Importance of the drag could be emphasized by few sensitivities described in Mason’s brief lecture [2]; a one count of drag (0.0001) is equal to the two additional passengers in airliners; 90lb/count, 48lb/count weight sensitivity at sub or transonic cruise respectively. Indeed, prediction of the drag has well established for each component as shown in Fig. 2.1; the components are consisting of pressure and friction drag via cause of the drag. Sometimes these terms are re-organized by zero-lift, due-to-lift or profile, induced, wave drag in terms of flight situation or engineers’ convenience. In following paragraph, I will summarize terms of drags briefly. 




Fig. 2.1. Structure of Drag; Proportion ratio of each component are changed as speed, altitude, attitude of the aircraft [2]. 


Skin friction drag

Skin friction drag is very intuitive term of drag experienced by non-slip condition of any exposed surface in free-stream. Non-slip condition, attachment of air-molecule at the ‘zero-height’ of the surface, causes loss of momentum of the free-stream, and sum of these momentum loss is interpreted as skin-friction drag. Naturally, it is proportional to exposed area and traveling length of air. When we analyzed the characteristic of flow in partial differential equation called Navier-Stokes equation, ratio of the friction, viscosity of flow, and inertia is represented as Reynolds number; larger value of the number means flow is in inertia-driven flow. Indeed, any non-inviscid flow could be normalized by Reynolds number (and Mach number in compressible flow). 

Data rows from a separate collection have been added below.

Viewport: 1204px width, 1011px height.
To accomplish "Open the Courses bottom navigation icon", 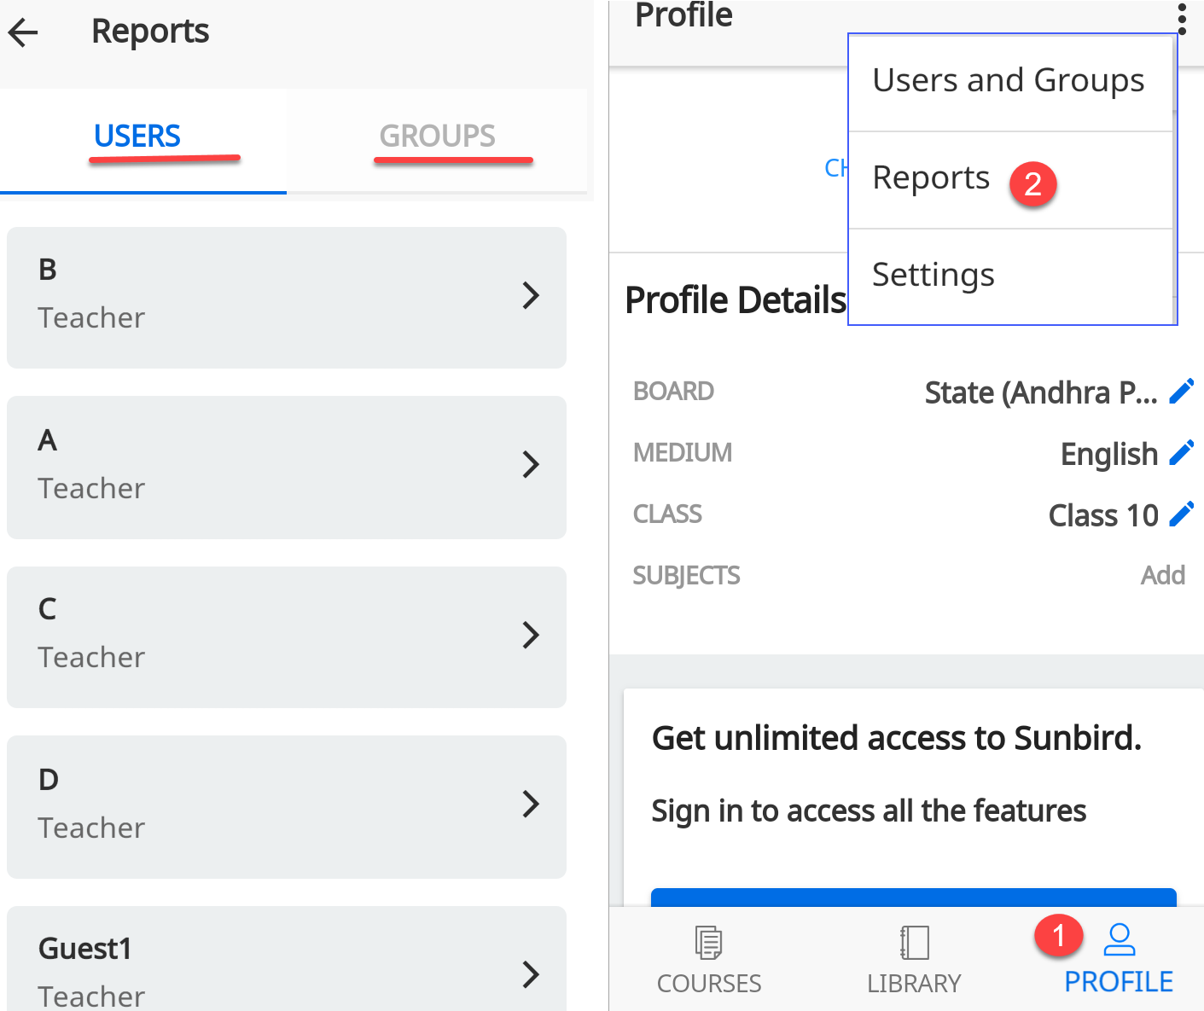I will click(x=708, y=944).
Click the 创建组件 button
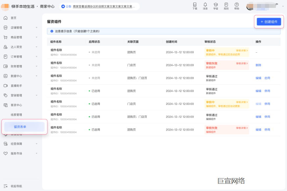 point(269,22)
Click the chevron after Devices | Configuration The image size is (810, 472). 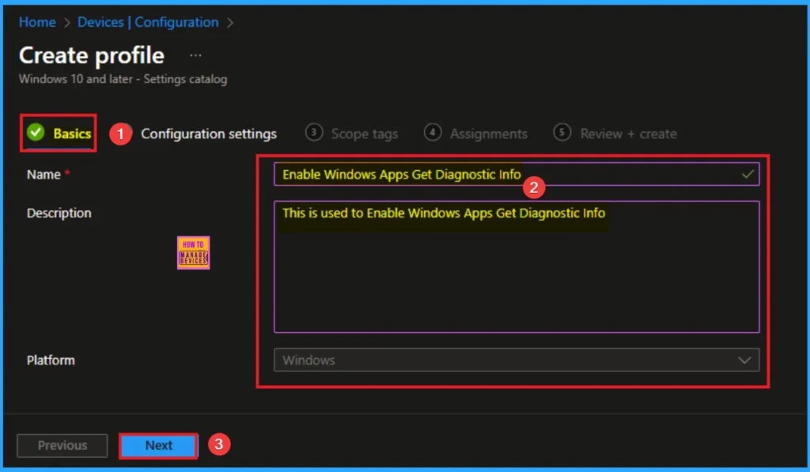pyautogui.click(x=230, y=22)
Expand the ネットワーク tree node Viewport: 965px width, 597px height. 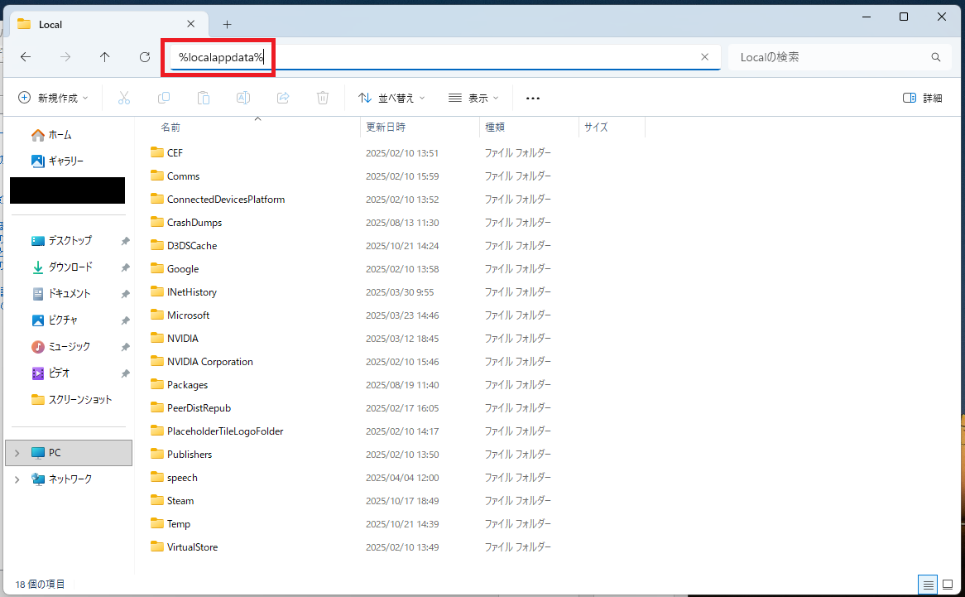[x=17, y=479]
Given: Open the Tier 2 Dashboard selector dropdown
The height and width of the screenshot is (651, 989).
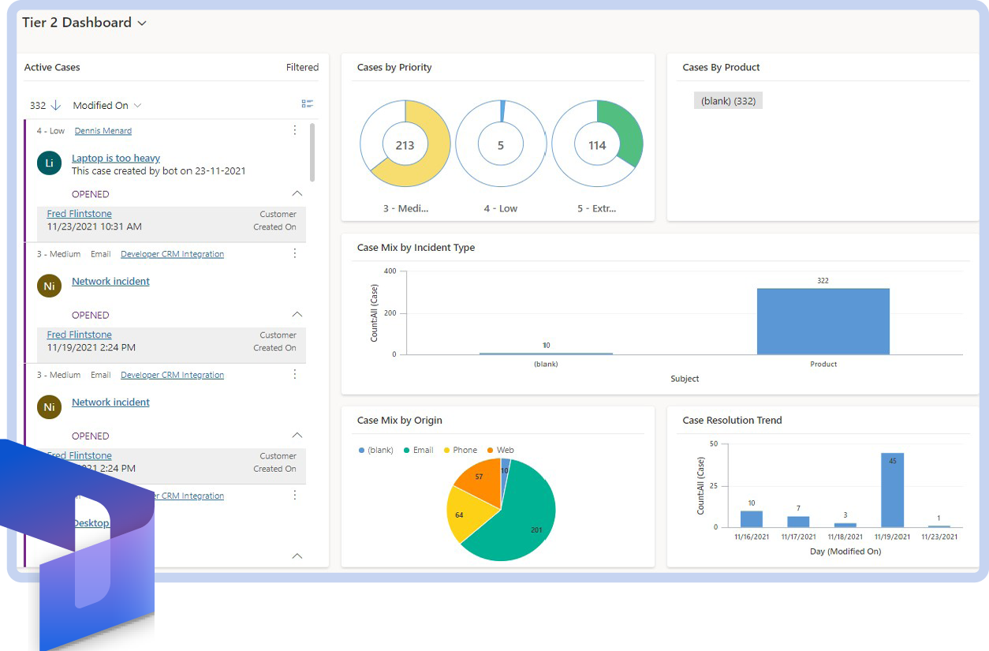Looking at the screenshot, I should (142, 24).
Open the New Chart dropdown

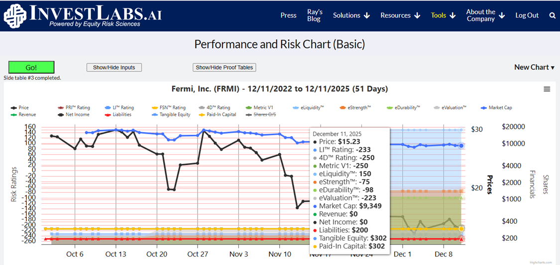point(534,67)
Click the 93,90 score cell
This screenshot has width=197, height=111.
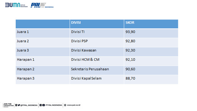(151, 33)
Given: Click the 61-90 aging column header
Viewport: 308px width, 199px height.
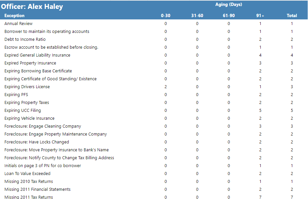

Most of the jet fighters are inherited to fly in higher Reynolds number region compared to other aerodynamic vehicles, and portion of the skin-friction drag is decreased in higher speed. However, it does not mean importance of skin-friction drag is negligible. Still, fighters should spend most their time in sub-transonic region, and skin-friction and transition of flow affect terminal configuration of high AoA, compressible or even in hypersonic flow (Impact of transition on high AoA flow was described in Author’s previous articles). Fig 2.2 shows change of skin-friction drag coefficient and thickness of boundary layer in terms of Reynolds number; most of the jet fighters and airliners easily exceed 106 of Reynolds number where transition from laminar to turbulent is inevitable. 




Fig. 2.2. Skin friction coefficient and boundary layer thickness change via Reynolds number change for laminar and turbulent flow [1]. 


Laminar flow is well organized flow with friction where momentum loss of the flow is not severe. When the loss of momentum goes large, adverse pressure gradient or unstable oscillation (Linear, Tollmien-Schlichting wave, or non-linear phenomenon) caused by disturbance breakdown the organization of the flow. Then, small turbulence, usually evaluated in time-averaged characteristic value, fill boundary layer of the flow. So, it is not surprise that turbulent flow has higher skin-friction drag coefficient and thicker boundary layer as shown in Fig. 2.2. Although turbulent or vertical flow is more resistant to flow separation and welcome in high AoA flow, at least in drag perspective, laminar flow shows much better characteristics. So this is why numerous studies and experimental test [4] tried delay of the flow transition. 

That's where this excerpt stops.